Ojosfinos Porkeria Mala Jusomor HiedraH Couvre x Chefs
Ojosfinos Porkeria Mala Jusomor HiedraH Couvre x Chefs

[PREMIERE] Ojosfinos – Ahivalabala [HiedraH]

A year after the first volume, the Argentinian label and collective HiedraH Club de Baile is backing up with the compilation Bichote-k Bailable Volúmen 2.

In case you missed it, HiedraH is certainly one of the most exciting labels in the post-club / hybrid club / current scene. Definitely placing Argentina on the world map of electronic music (and maybe a few more countries), but the collective has already built a solid local reputation with remarkable parties that have been shaking Buenos Aires for seven years. In 2017, HiedraH made the long-awaited step of growing into a label, a project in which the collective will demonstrate the same impeccable curation as for the lineups of their parties.

Little by little, release after release, HiedraH Club de Baile is building up an increasingly exhaustive map of the most innovative musical argument in South America (and sometimes beyond). If each locality has its own specificities, rhythms, and stories, the Argentinian collective and label unites under its banner a crew of excellent producers going in the same direction. That of uninhibited electronic music which redefines the rules and opens the field of possibilities of so-called conventional techno.

After a bluffing EP by the duo Sueuga Kamau, 1973, on which the Oakland producers reimagined their Afro-American roots, the Argentinian collective and label will release this November 19 the Bichote-k Bailable Volúmen 2 compilation. The idea behind ​​the first volume released last year and on the occasion of which we interviewed the producers of HiedraH, Nahuel Colazo and Ybán L. Ratto, was to reinterpret the traditional Argentinian cumbia villera by integrating elements of hybrid, contemporary and experimental club music. A meeting of themes dear to the very essence of the collective concerned with promoting the singularity of minorities in Latin America. A sort of pirate CD composed of bootlegs and unofficial revisited version, worthy of the legacy of the iconic NAAFI Pirata compilation.

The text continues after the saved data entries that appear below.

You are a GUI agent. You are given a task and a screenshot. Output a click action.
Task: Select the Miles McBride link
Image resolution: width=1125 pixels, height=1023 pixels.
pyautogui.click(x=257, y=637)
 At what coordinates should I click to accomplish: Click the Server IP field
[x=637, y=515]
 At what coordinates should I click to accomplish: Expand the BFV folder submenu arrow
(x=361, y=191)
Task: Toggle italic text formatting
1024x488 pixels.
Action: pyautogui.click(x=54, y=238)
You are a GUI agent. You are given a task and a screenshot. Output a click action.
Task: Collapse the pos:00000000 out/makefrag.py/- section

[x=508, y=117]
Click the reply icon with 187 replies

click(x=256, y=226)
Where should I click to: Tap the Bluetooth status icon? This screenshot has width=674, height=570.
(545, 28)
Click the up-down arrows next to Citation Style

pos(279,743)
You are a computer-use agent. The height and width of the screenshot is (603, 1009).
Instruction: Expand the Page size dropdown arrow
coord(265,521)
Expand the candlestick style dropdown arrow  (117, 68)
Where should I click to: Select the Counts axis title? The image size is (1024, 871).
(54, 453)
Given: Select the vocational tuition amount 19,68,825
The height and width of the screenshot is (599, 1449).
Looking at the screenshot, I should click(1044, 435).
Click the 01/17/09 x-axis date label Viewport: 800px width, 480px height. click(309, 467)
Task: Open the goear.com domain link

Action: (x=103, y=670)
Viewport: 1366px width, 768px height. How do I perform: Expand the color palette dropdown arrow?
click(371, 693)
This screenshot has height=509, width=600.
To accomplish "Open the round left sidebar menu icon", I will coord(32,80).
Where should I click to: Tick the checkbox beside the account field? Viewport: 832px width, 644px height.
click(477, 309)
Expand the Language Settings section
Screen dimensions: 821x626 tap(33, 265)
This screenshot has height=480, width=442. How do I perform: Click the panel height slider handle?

While the first volume was made by direct members of the collective and focused primarily on cumbia villera, this second edition marks the opening to much of South America. We thus find producers from Argentina but also Chileans, Uruguayans, and Peruvians, each revisiting their own folklore and local variations of cumbia.

The need to put this compilation together was born because, for us, the tropical scene, its music, its dances, its culture, and its social representation cross us more or less equally, although with differences between each of the latitudes of Latin America.

Nahuel Colazo and Ybán L. Ratto

After a first single unveiled a few days ago, the track “Cumbia Pirata” by Argentinian Marcos, HiedraH entrusted us with the broadcast of the track “Ahivalabala” by Uruguayan producer Ojosfinos. On this track, the young artist, inspired by the migration of his grandparents from Egypt, sought to combine an Arabic melody with the typical Uruguayan plena. For him, it was “a way to show the Rio de la Plata (estuary common to Argentina and Uruguay, editor’s note) that not everyone is descended from Spaniards or Italians”, he told us. An approach that also reminded him of the piece “Ali Ba-Bá” by the Uruguayan singer L’Autentika, precisely combining Arab culture with the Uruguayan plena.

Bichote-k (pronounced bitchoteka) is “essential to understanding that electronic music is not confined to a single genre and that everyone is capable of enriching it with unique sounds which are the result of historical lootings, economic crises and social welfare of which the Americans (north and south) have paid the price, “Ojosfinos explained to us.

For me, Bichote-k is the way to show the world that we sudakas have our own ways of doing things and they are worth as much as those of others, like it or not.

Ojosfinos

Regarding his next projects, Ojosfinos is working on an EP inspired by plena and club music, merging the Uruguayan rhythm with house, acid or techno. Also to be released on HiedraH in 2021.

Bichote-k Bailable Vol. 2 will be available Thursday, November 19 and is already in pre-order on Bandcamp.